Disinggung Program RHL, Petugas Pengawasan Balai TNTN Terkesan Mandul

Disinggung Program RHL, Petugas Pengawasan Balai TNTN Terkesan Mandul

CYBER88 I Pelalawan - Pengawasan lahan kawasan Balai Taman Nasional Tesso Nilo ((BTNTN) Kabupaten Pelalawan Riau, yang fungsinya telah berubah menjadi tanaman sawit , bahkan para pemilik kebun disekitar telah memiliki bukti surat garapan dari masing-masing pemerintahan desa setempat. Namun pihak instansi berkompeten yang dipercayakan Menteri LHK dalam melakukan pengawasan hutan lindung di BTNTN, seakan mandul.

Tak luput dari pantauan aktivis LSM Gempur Riau, menyoroti anggaran operasional petugas Balai, yang begitu besar, tapi setiap tahunnya, malah luas kawasan hutan lindung Tesso Nilo semakin berkurang.

" Kita mempertanyakan program pemerintah pusat Kementerian KLHK yang seakan tak mampu  melaksanakan penegakan hukum berdasarkan UUD 41 THN 1999 dan UUD no 18 THN 2013.," demikian Bung Arif menyoroti pengawasan hutan lindung TNTN, kepada CYBER88, Rabu, (08/12/22).

Fenomena kebun sawit dikawasan hutan Lindung TNTN, telah  menggambarkan suatu  tantangan berat bagi pemerintah yang membuat peraturan KLHK.

"Masyarakat tidak  bisa disalahkan secara sepihak. Justru mereka merasa berhak atas hak adat  pebatinan dalam mengelolah hutan. Tapi sayangnya para mafia tanah melakukan praktek jual beli lahan, yang bekerja sama dengan oknum -oknum desa untuk membuatkan surat keterangan tanah berupa surat garapan," ujar Arif.

Seperti  menurut sumber CYBER88, yang identitasnya tak bersedia disebutkan menjelaskan, kini lahan TNTN di jadikan Bisnis Pengeluaran Surat Keterangan Tanah/ Surat Ganti Rugi/ Surat Garab/ Surat Hibah. Di duga di lakukan dan persetujuan oleh oknum Pemerintah Desa Bagan Limau Pemekaran dari Desa Lubuk Kembang Bunga, Desa Lubuk Kembang Bunga, Desa Air Hitam, dan Desa Sekitar TNTN kecamatan Ukui Pelalawan.
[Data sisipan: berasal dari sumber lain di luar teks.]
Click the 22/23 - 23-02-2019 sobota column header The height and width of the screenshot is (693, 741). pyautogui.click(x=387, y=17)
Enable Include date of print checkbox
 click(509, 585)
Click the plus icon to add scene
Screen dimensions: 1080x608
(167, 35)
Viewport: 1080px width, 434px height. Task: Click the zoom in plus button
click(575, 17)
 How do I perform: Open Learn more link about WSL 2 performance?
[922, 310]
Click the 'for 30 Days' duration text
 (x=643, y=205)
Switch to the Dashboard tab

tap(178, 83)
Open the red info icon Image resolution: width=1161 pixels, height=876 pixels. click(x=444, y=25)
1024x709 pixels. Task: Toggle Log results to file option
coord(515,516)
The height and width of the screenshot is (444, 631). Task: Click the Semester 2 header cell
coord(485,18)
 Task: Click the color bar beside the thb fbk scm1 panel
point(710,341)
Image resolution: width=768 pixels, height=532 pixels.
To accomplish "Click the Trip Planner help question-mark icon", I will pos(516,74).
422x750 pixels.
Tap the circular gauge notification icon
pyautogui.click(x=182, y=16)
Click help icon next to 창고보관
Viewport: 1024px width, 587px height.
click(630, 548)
Akibat dari surat garapan   pemilik kebun sawit, membuat Program Rehabilitasi Hutan Lindung ( RHL ) oleh Kementerian BKSDA tahun Tanam 2019/2023 telah tumpang tindih. " Bibit Sawit di tanam / Pohon bibit Durian,Petai, jengkol, yang di kelolah masyarakat di beri upah kerja melalui kontraktor perusahaan. Tetapi anggaran Program RHL yang cukup besar  itu, terkesan  gagal total akibat pengawasan Balai TNTN tidak maksimal.

"Kehancuran Lahan TNTN yang sebelumnya diagung-agungkan sebagai Paru-Paru Dunia dan tempatnya Marga Satwa Gajah kini menjadi Perkebunan Sawit ber- kelanjutan di Lahan Taman Nasional Teso Nilo,"  ucapnya.

Menurut Tokoh Masyarakat Hamincol,  kalau hal ini dibiarkan mungkin punah Ranah TNTN dan minta kepada Pihak Penegakan Hukum seperti KPK untuk mengusut kerugian negara di bidang Kehutanan khususnya di kawasan paru paru dunia hutan lindung TNTN.  

Menurutnya, sebagian Gajah telah Meninggalkan TNTN berpindah di Hutan HTI PT RAPP dan HTI PT Arara Abadi di Hilir Sungai Nilo dan Sungai Air hitam Sungai Kundur/ Sungai Napuh.

Saat kru bertanya perihal RHL yang gagal kepada Bupati Zukri dan Heru Sumantoro selaku Kepala Balai TN Tesso Nilo via pesan WhatsApp belum beri tanggapan.